Sabemos que a AstraZeneca foi uma das protagonistas na reação à Covid-19 ao atuar no desenvolvimento e na disponibilização de uma das vacinas contra a doença. Essa experiência foi um divisor de águas para vocês?
Nós aprendemos muito durante o período da Covid-19. Em primeiro lugar, ficamos muito felizes e orgulhosos de ter ajudado tantos países. Cientistas independentes estimam que a nossa vacina salvou 6,5 milhões de vidas pelo mundo. Nós entregamos para as pessoas cerca de 3 bilhões de doses. Acima de tudo, aprendemos bastante sobre imunizantes e sobre imunoterapias. E já estamos trabalhando em novas tecnologias que, assim esperamos, devem oferecer vacinas inovadoras e novos tratamentos não só para a Covid, mas também para outros vírus e, possivelmente, até bactérias.
O senhor tem formação como médico veterinário e cada vez mais se fala da importância de tratarmos a saúde humana, a dos animais e a do planeta como uma coisa só.
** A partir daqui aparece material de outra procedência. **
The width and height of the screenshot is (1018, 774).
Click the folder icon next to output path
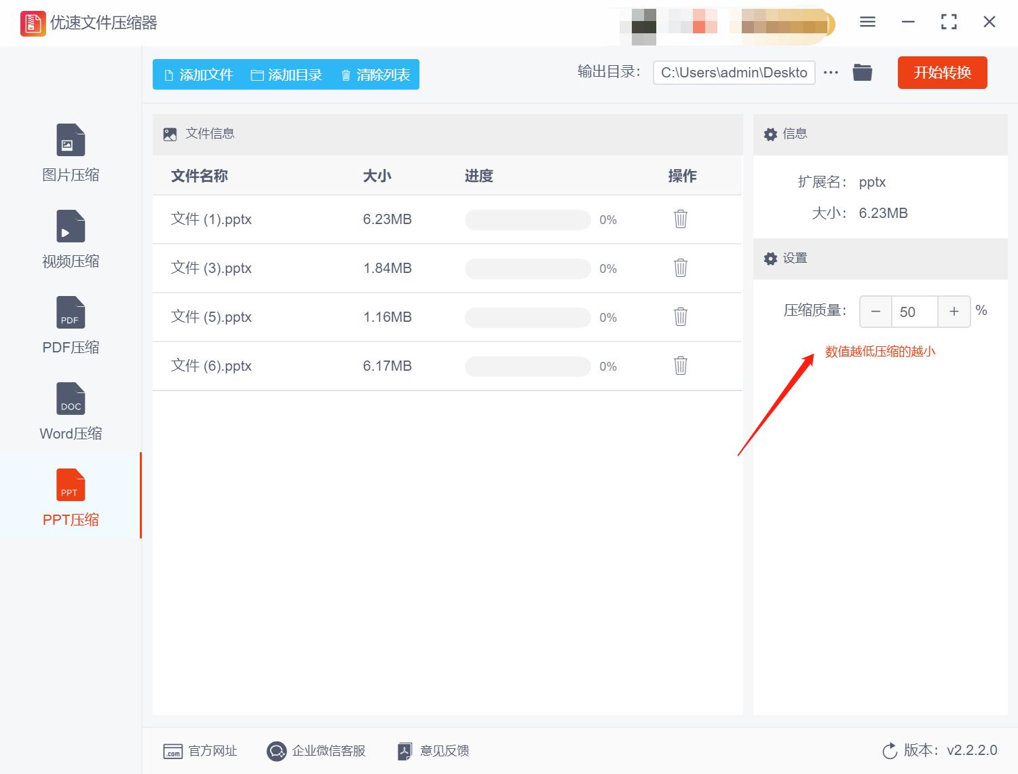pyautogui.click(x=862, y=72)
Como enxerga essa intersecção?
Sim, ótima questão. Quando eu era jovem, amava matemática e física, mas também biologia. Minha mãe tentou me convencer a ser médico. Ela convenceu meus irmãos, não a mim. Eu amava a natureza, amava especialmente cavalos, e decidi ser veterinário. Quando terminei a graduação, ainda não sabia muito o que fazer. Com o tempo, comecei a trabalhar na indústria, mas mantive minha paixão pela natureza e a compreensão de que a natureza e a saúde humana andam de mãos dadas.
Nós não podemos viver sem o planeta. E a verdade é que fizemos grandes progressos como seres humanos nos últimos 200 anos, mas gerando um impacto negativo sobre o planeta. Então é preciso compreender que a atual crise climática é também uma crise de saúde. A Covid matou cerca de 7 milhões de pessoas. Mas os cidadãos não percebem que as mudanças climáticas e a poluição já matam ao redor de 7 e 9 milhões de pessoas todo ano através de doenças cardiovasculares e respiratórias. Então precisamos entender que essa é também uma crise de saúde.
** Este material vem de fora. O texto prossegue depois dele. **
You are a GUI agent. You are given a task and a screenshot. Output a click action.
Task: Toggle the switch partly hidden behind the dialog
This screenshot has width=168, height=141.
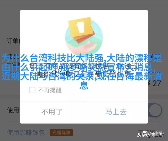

Na prática, como podemos mudar essa realidade?
Assim como nós precisamos fazer nossa parte como companhia, eu espero que todo mundo tenha esse mesmo compromisso de salvar o planeta. E ele começa com a redução das nossas emissões de carbono. Estamos engajados em grandes programas nesse sentido e trabalhando com outras empresas, não só do nosso setor, para tentar reduzir coletivamente as emissões na área da saúde, que geram ao redor de 5% das emissões de carbono globalmente.
Nós já estamos diminuindo nossas emissões e queremos chegar a uma redução de 95% em 2025, mobilizando também nossos fornecedores, e pretendemos zerar as emissões por volta de 2045. Em paralelo, também queremos construir maneiras de absorver o carbono que ainda estamos emitindo. E essa é a base do programa AZ Forest. Decidimos investir 400 milhões de dólares para plantar 200 milhões de árvores pelo mundo, que absorverão 30 milhões de toneladas de carbono ao longo do projeto. No Brasil, nos comprometemos a plantar 12 milhões de árvores na Mata Atlântica, junto a uma parceria com o estado de São Paulo.